Exponential Backoff with Jitter

For retries:

1s → 2s → 4s → 8s → 16s (with randomization)

Backoff ensures retries are distributed over time rather than synchronized.

Rate Limiting and Load Shedding

When load exceeds capacity:

  • Reject excess requests early.

  • Use circuit breakers.

  • Provide fallback responses.

Failing fast is often safer than degrading gradually.

Distributed Locks (With Caution)

Using systems like Redis-based locks can prevent multiple rebuilds.
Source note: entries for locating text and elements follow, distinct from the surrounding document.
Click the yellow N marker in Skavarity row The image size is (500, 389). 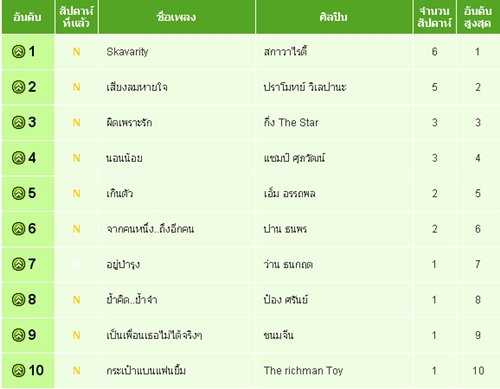76,52
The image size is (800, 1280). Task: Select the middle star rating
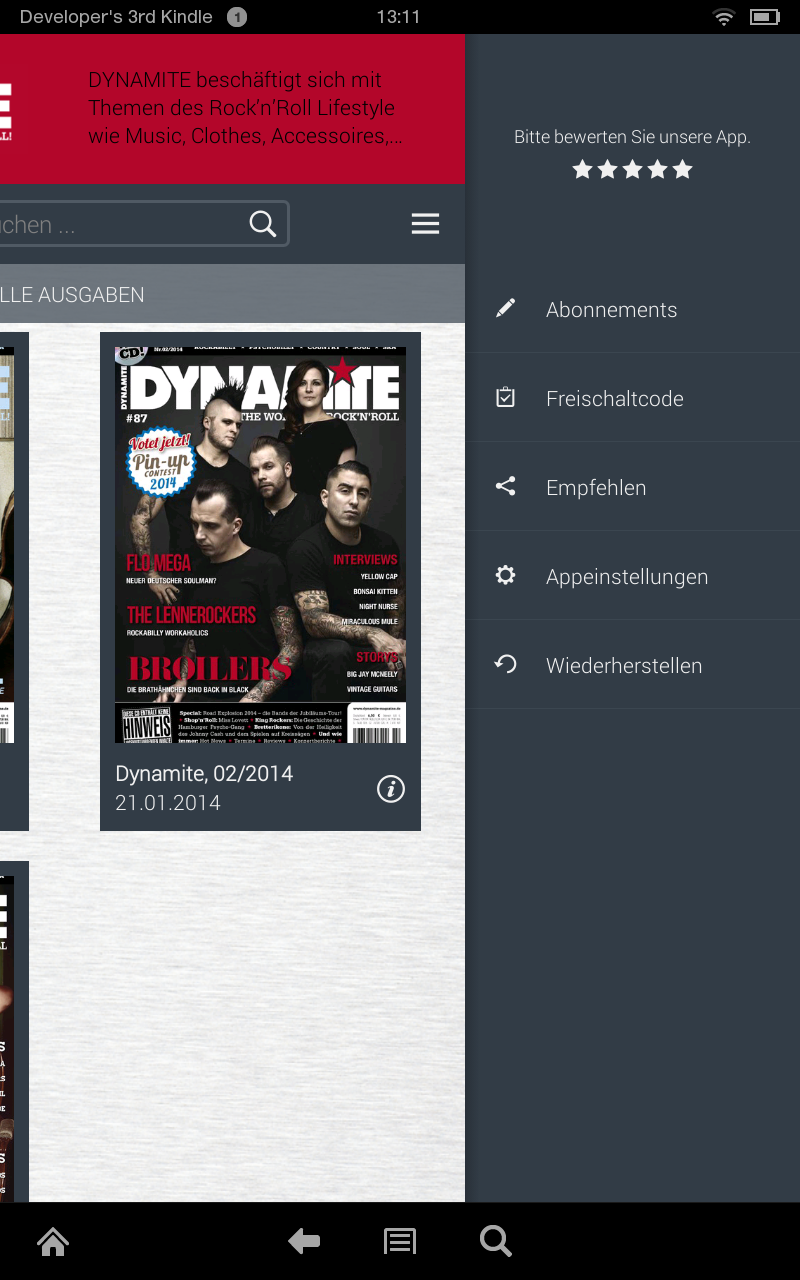click(632, 169)
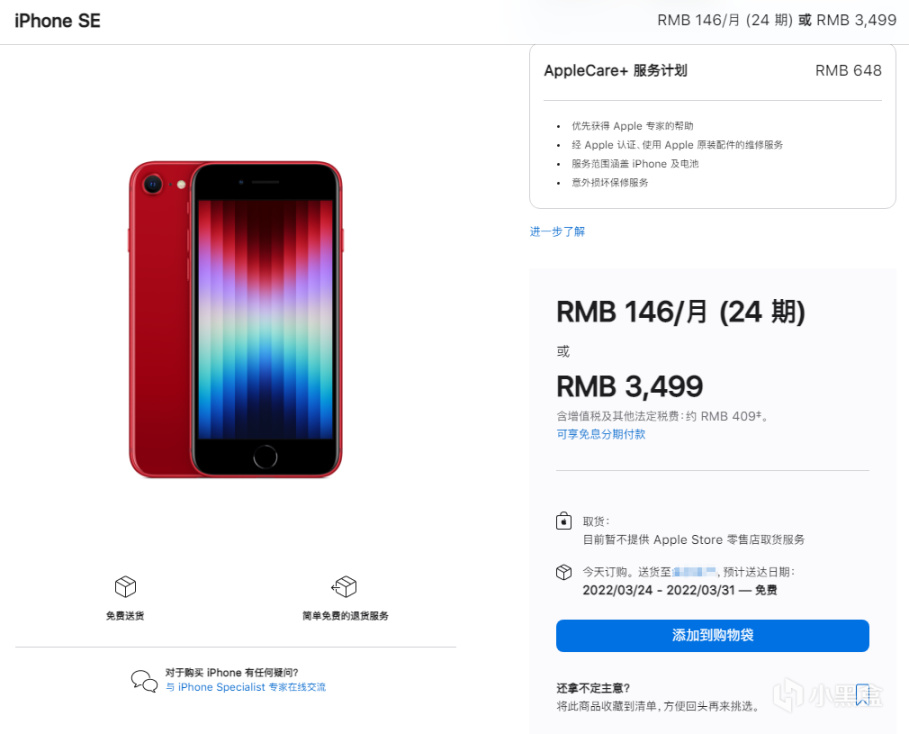Click the AppleCare+ price RMB 648

point(848,71)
However:

  • Lock contention itself can become a bottleneck.

  • Incorrect implementation may cause deadlocks.

  • Distributed locks require strict timeouts.

Architectural Perspective

In well-designed systems:

  • Read spikes are absorbed on the caching layers.

  • Load balancers spread the traffic equally.

  • Rate limiters offer security to downstream services.

  • Circuit breakers do not allow cascading failures.

  • Observability identifies coordinating spikes in time.

It is not aimed at removing spikes it is aimed at de-correlating traffic and adding controlled degradation.

Interview-Ready Explanation

The Thundering Herd Problem arises when several clients are competing on the same resource as it becomes available, causing a sharp increase in the load and resulting in the possible system failure.

It usually occurs on cache expiry, service recovery or a release of lock.

The mitigation strategies are request coalescing, probabilistic expiration, background refresh, exponential backoff and rate limiting.

Key Takeaways

  • The root cause is synchronized behavior.

  • Cache expiration is the most common trigger.

  • Retries without backoff amplify the problem.

  • Mitigation requires layered defense, not a single fix.

  • Observability and proactive load management are critical.